人出不足、特に若くて元気な働き手は足らない。多くの中堅・中小企業が採用に困っている。採用に困っている原因は定着に困っている。育ったと思ったら人が辞めるのだ。だから年中人出不足。   人事系の理屈理論はヤマのようにあるけれど、簡単に理解できて、使えるのものの一つにERG理論(クレイトン・アルダファー)がある。これはマズローの欲求5段階説よりわかりやすく実務上、使い安い。  

  • Existence(生存欲求):食べ物や安全住環境などを求める欲求。賃金、労働時間、休日などの労働条件全般があてはまる。
  • Relatedness(関係欲求):良好な関係を築き、認めてもらいたいという欲求。
  • Growth(成長欲求):自分の能力を上げ、苦手を克服し、創造的、生産的でありたい、さらなる可能性を追求したいという欲求。

  私は給与などの労働条件の部分、つまり生存欲求まわりについてアドバイスをさせて戴く機会が多い。しかし、この部分につき、一定レベルの企業間では大きな格差はみられない。   経営者の皆様は給与のことは気にされるが、目に見えない、見えにくい、「関係欲求」、「成長欲求」についての施策はほとんど意識されていないケースがあり、もったいない企業が多い。若い人に対して「関係欲求」「成長欲求」などを満たす施策を経営陣・現場の管理監督層がどれだけ意識し、行動できているか、はもっともっと問われてもいい。  

(使いやすい社員アンケート)

米国にギャラップ社という人事系の調査会社がある。以下の指標で高得点がつく職場は業績の良い職場であることを調べ上げた。  

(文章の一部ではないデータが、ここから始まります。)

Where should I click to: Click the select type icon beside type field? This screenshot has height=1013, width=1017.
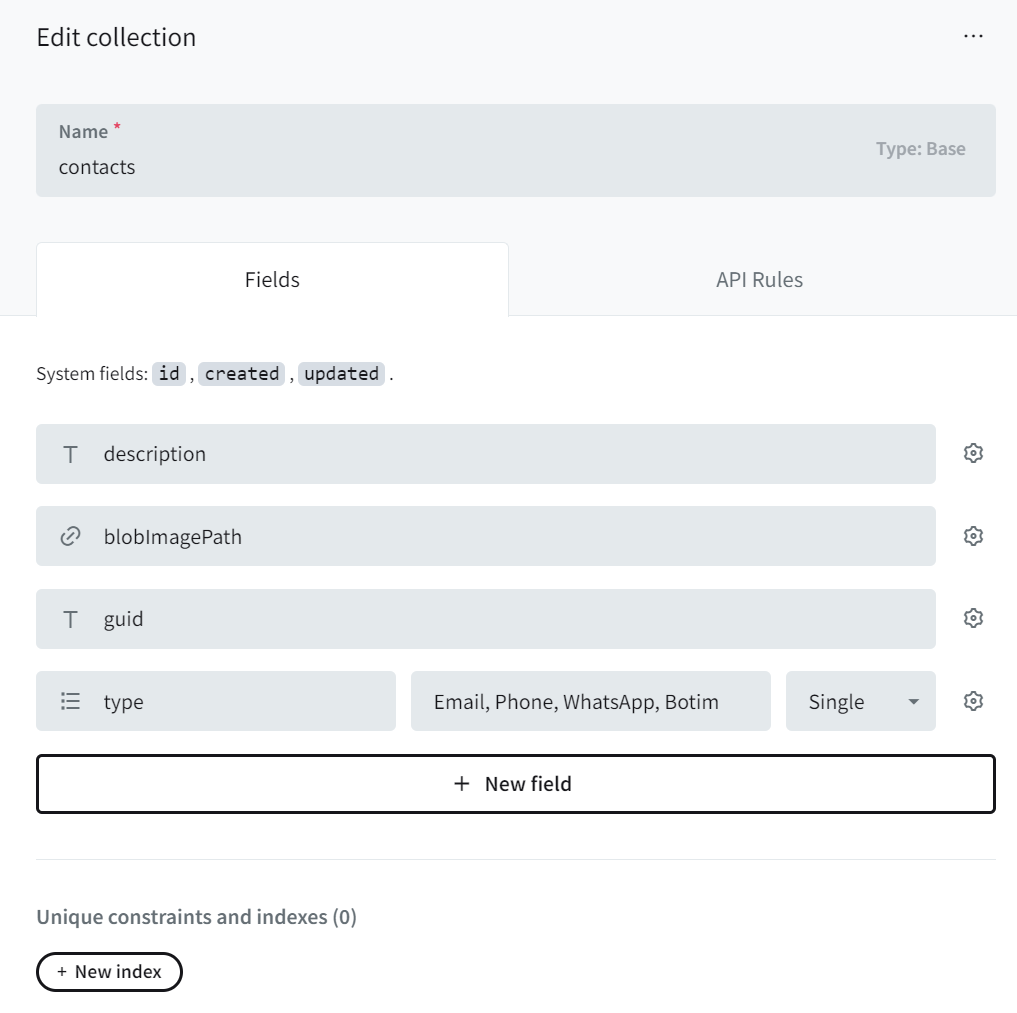pyautogui.click(x=68, y=701)
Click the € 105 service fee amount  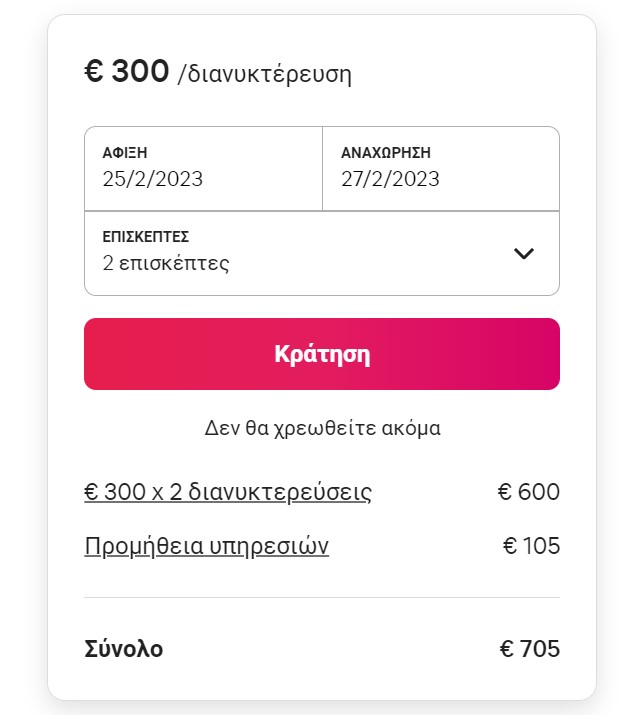530,546
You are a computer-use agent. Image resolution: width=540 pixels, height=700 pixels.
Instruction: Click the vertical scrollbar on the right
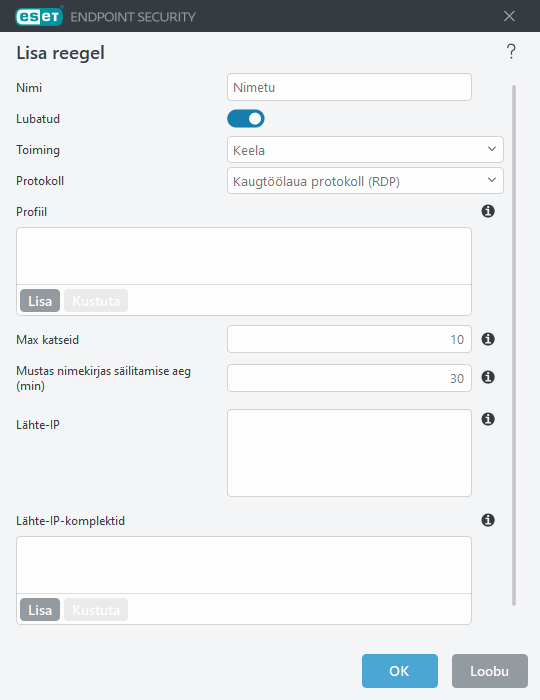[x=514, y=345]
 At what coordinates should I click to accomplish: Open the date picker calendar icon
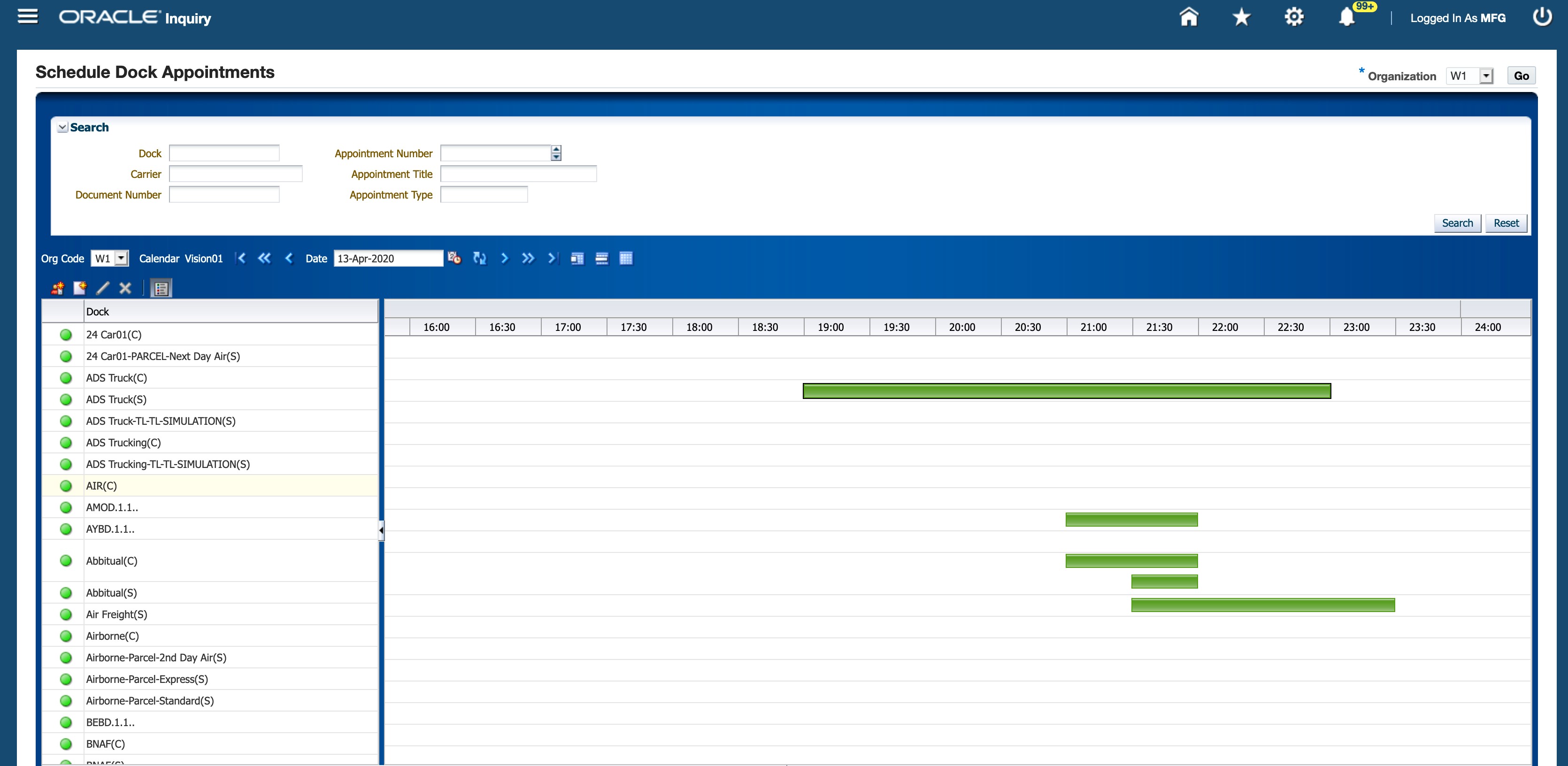click(454, 258)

Q1:職場で自分が何を期待されているのかを知っている
Q2:仕事をうまく行うために必要な材料や道具を与えられている
Q3:職場で最も得意なことをする機会を毎日与えられている
Q4:この1週間のうちに、よい仕事をしたと認められたり、褒められたりした
Q5:上司または職場の誰かが、自分を一人の人間として気にかけてくれている
Q6:職場の誰かが自分の成長を促してくれる
Q7:職場で自分の意見が尊重されているようだ
Q8:会社の使命や目的が、自分の仕事は重要だと感じさせてくれる
Q9:職場の同僚が真剣に質の高い仕事をしようとしている
Q10:職場に親友がいる
Q11:この6カ月のうちに、職場の誰かが自分の進歩について話してくれた
Q12:この1年のうちに、仕事について学び、成長する機会があった

・完全に当てはまる(5点)
・やや当てはまる(4点)
・どちらともいえない(3点)
・やや当てはまらない(2点)S
・完全に当てはまらない(1点)  

「生存欲求」はもちろん大切だが、上記の質問に給与や労働条件は入っていない。いかに「関係欲求」「成長欲求」が社員の生産性・定着を高めるかの証左である。

「関係欲求」「成長欲求」という根源的欲求を満たすことを意識するのは効果が絶大である。そして、なんと、カネがかからないというおまけまでついている。